По её архаичной моде можно сделать музей старья.
Под накидкой — гора подушек, чтоб красиво, не чтоб лежать.
Бабка стала вязать игрушки: зайцев, гномиков, медвежат.
Петли вслух и в уме считала, нить тянулась от сих до сих.
На стене улыбались Сталин и её молодой жених.
Тоже бравый и пышнооусый, сзади очень удачный фон.
А она довязала бусы и рыдает под граммофон. Бабка-мышка, христова мышка, разбежавшиеся клубки.

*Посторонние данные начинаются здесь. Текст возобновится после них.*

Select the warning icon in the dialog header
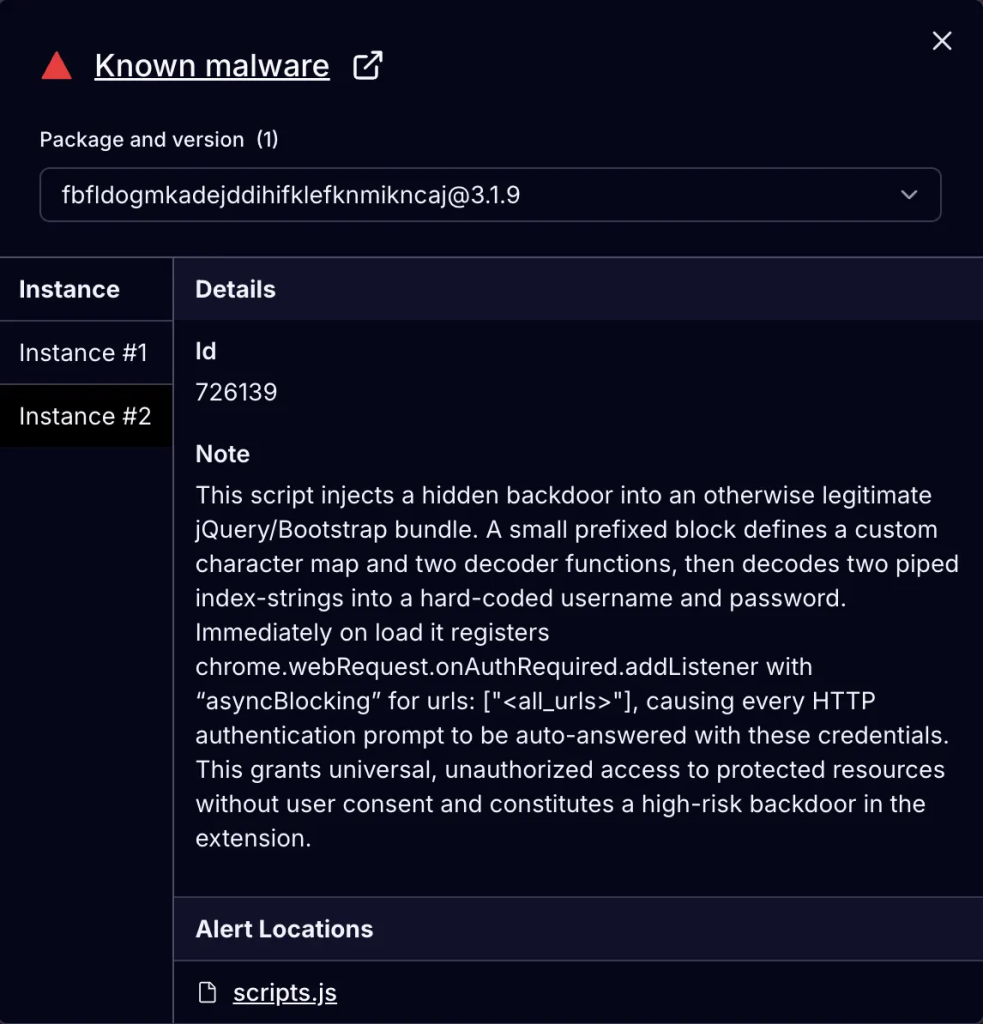This screenshot has width=983, height=1024. [x=55, y=64]
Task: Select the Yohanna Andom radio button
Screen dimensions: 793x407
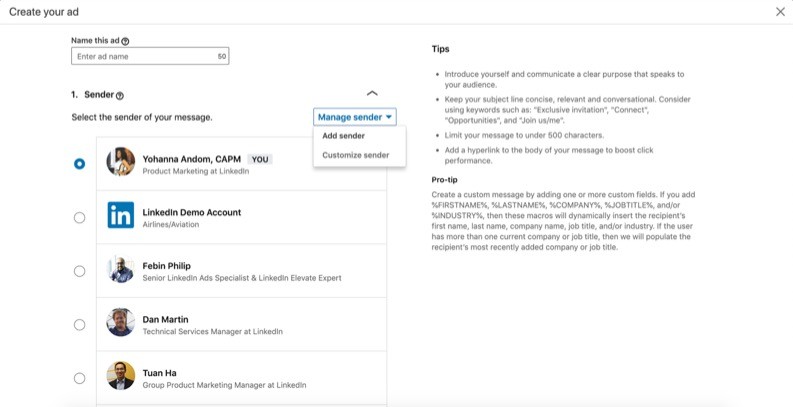Action: point(80,164)
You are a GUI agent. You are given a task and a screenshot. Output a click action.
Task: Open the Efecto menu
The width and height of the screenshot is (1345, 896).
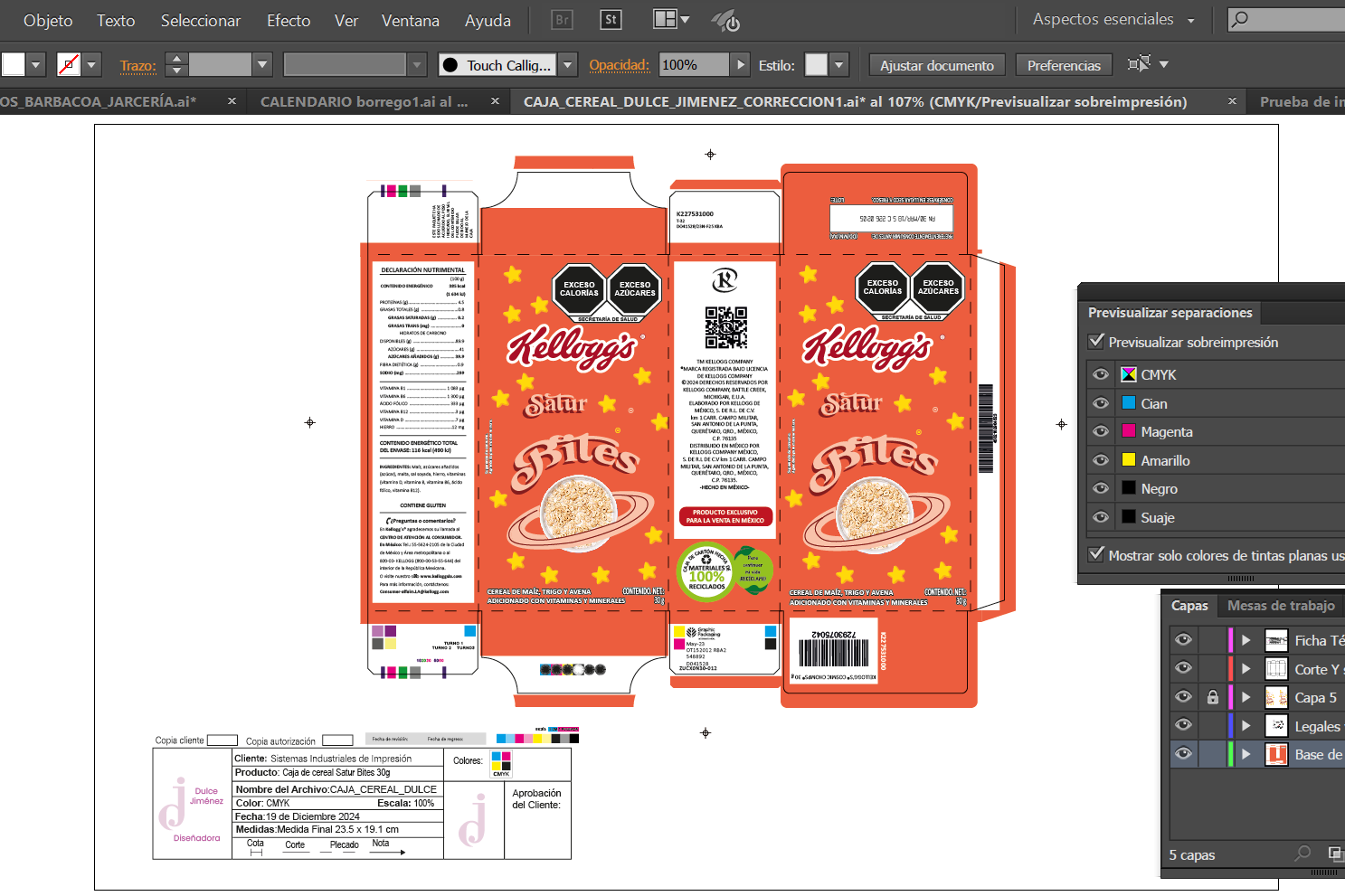click(288, 20)
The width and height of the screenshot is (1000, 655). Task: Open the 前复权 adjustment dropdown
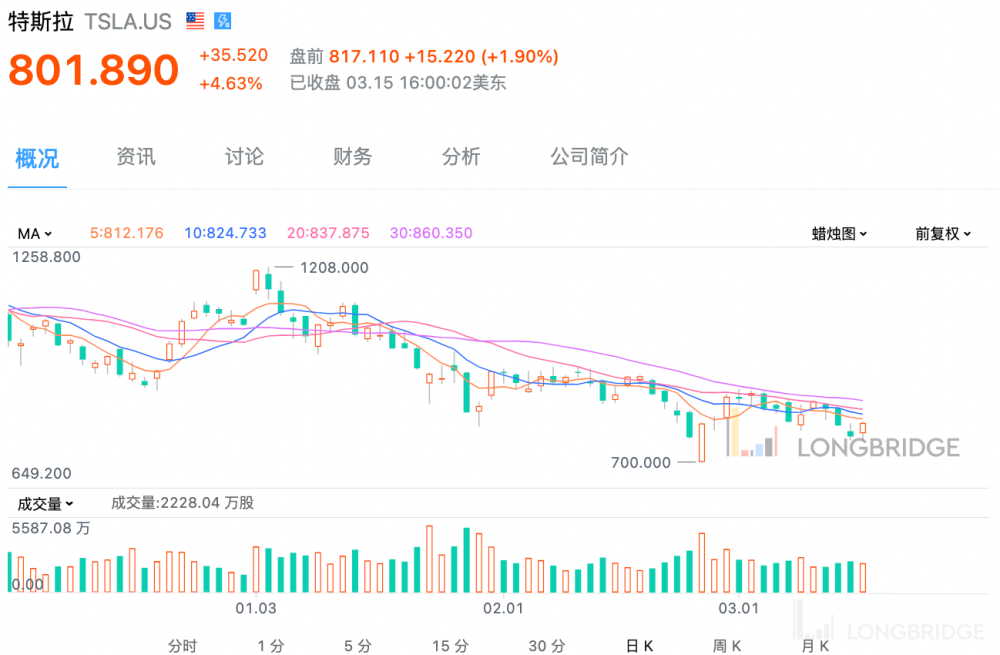point(943,233)

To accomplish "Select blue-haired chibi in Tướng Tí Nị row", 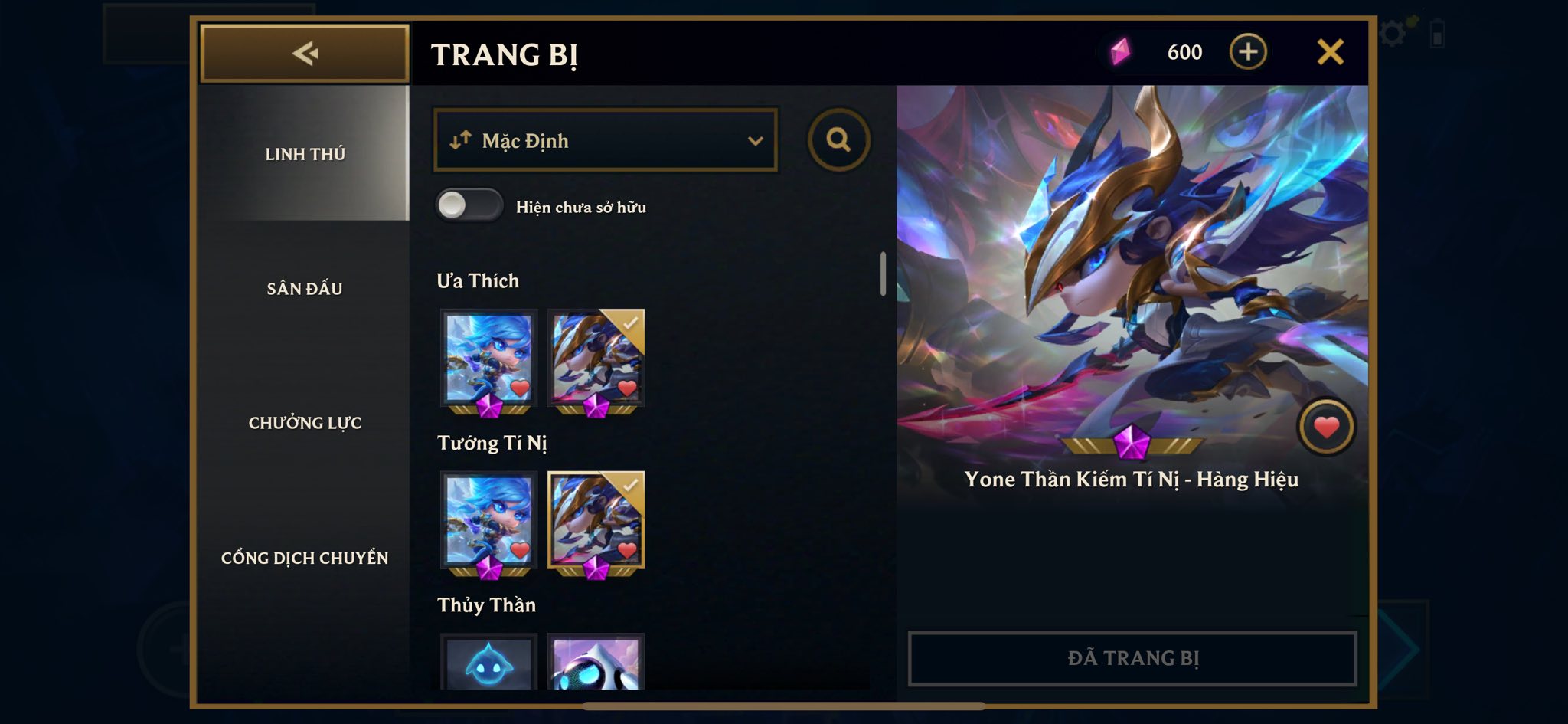I will pos(488,521).
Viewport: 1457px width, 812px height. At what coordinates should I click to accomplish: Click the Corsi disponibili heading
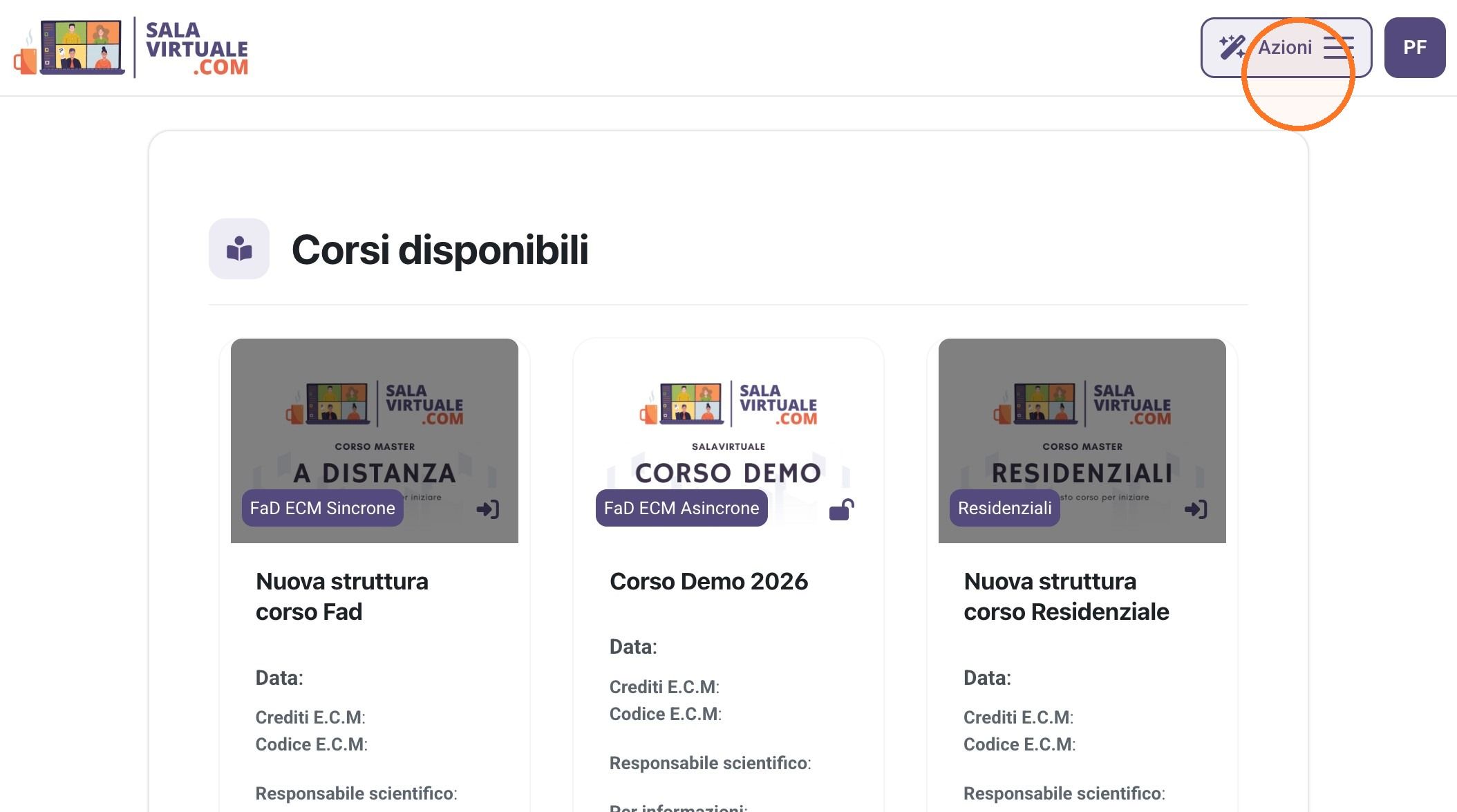coord(440,249)
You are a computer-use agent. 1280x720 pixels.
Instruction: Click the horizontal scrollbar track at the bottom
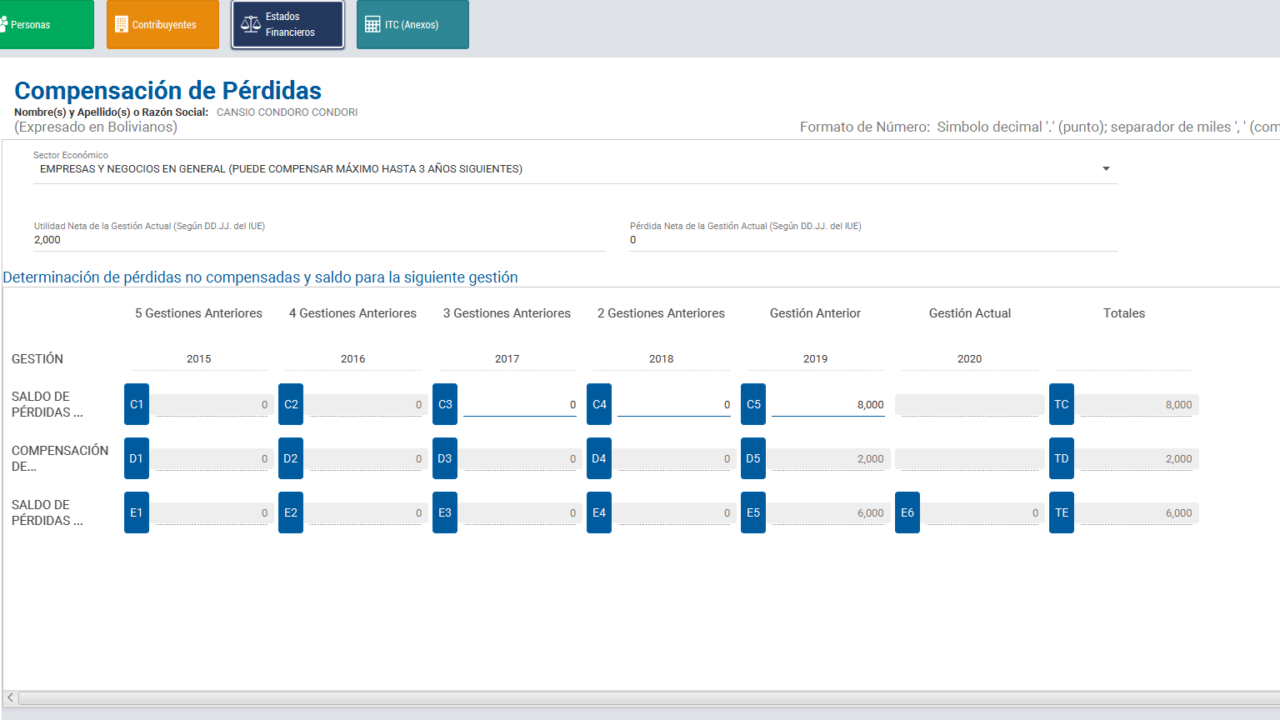click(x=640, y=698)
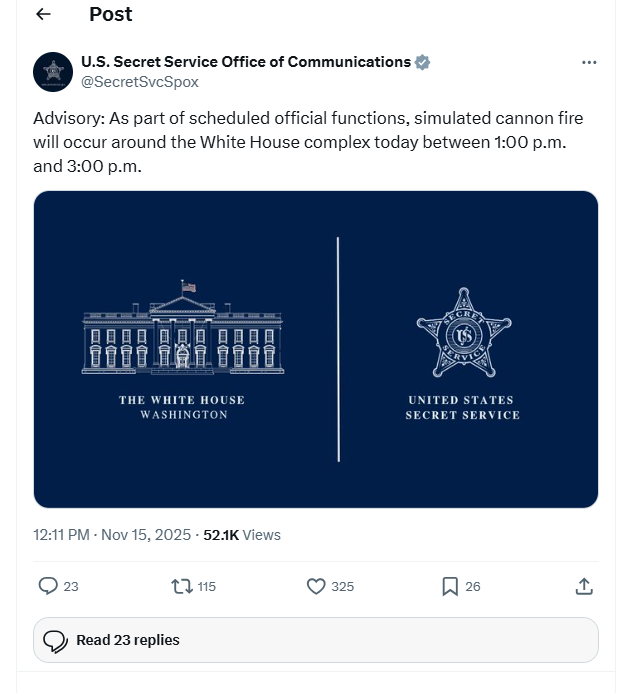
Task: Click the back arrow icon
Action: (x=43, y=14)
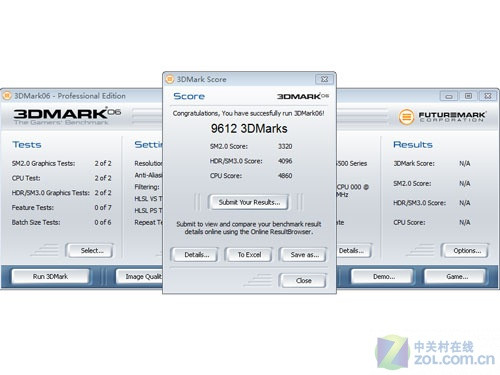The height and width of the screenshot is (375, 500).
Task: Export results with To Excel button
Action: 249,255
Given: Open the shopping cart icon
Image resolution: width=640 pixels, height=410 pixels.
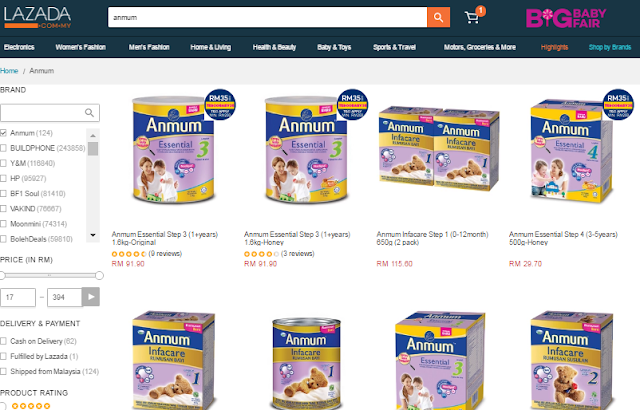Looking at the screenshot, I should (x=472, y=18).
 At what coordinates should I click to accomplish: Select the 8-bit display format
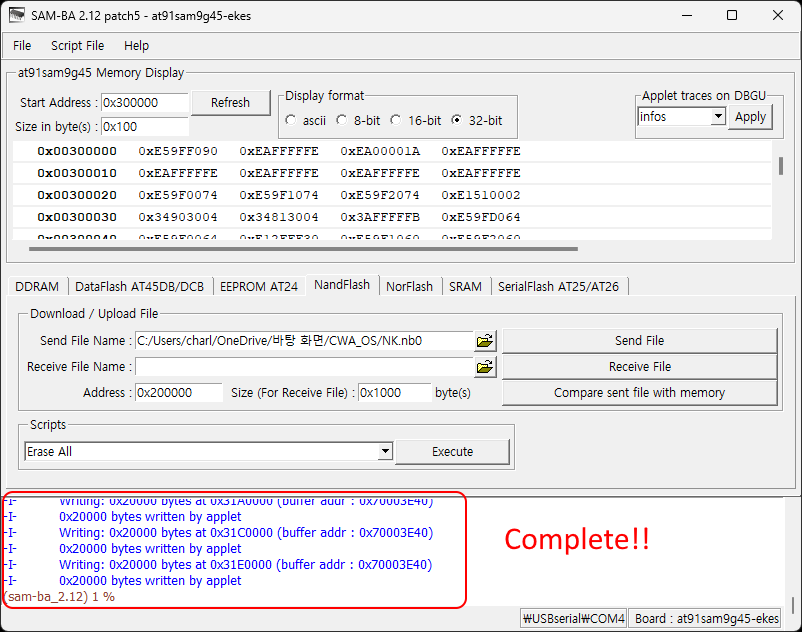click(x=342, y=120)
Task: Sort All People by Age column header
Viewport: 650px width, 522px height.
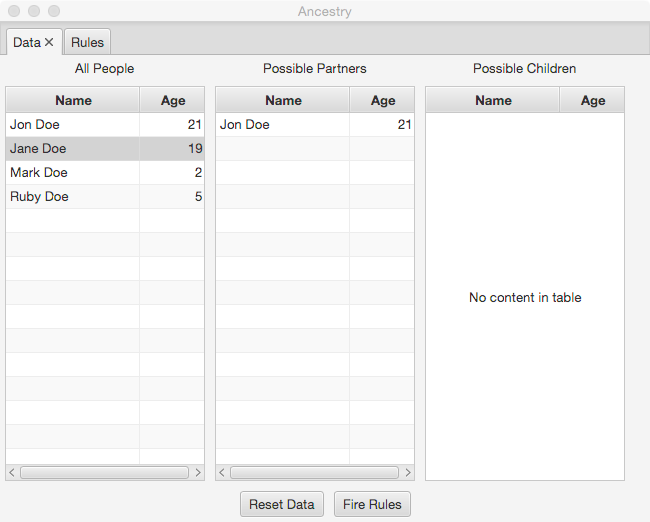Action: point(172,100)
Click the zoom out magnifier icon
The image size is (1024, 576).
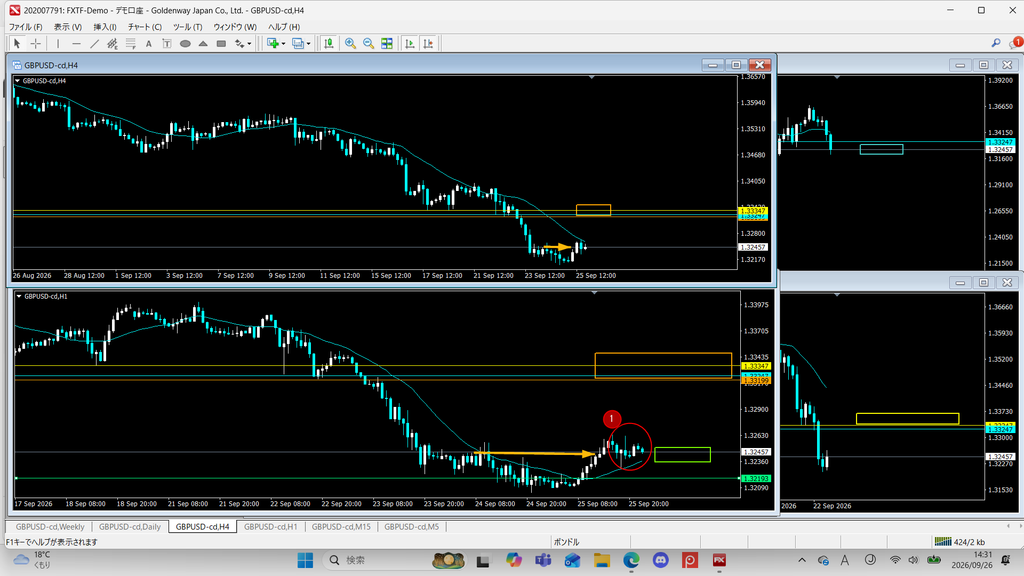(369, 44)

Только замуж уже не вышла, потому что жених погиб. "Ших-ших-ших", — бормотали тапки.
"Кар-ма", — каркало вороньё.
И ничейной осталась бабка, и не-бабка внутри неё.
Были разные предложения. Раньше. Скалилась, как пила.
Говорила: "Вернётся Женька, а я, стерва, не дождалась".
День как жёваная тянучка, как в ушах надоевший бит.
Тогда бабка связала внучку, чтобы кого-то опять любить, чтоб ругаться и чтоб играться.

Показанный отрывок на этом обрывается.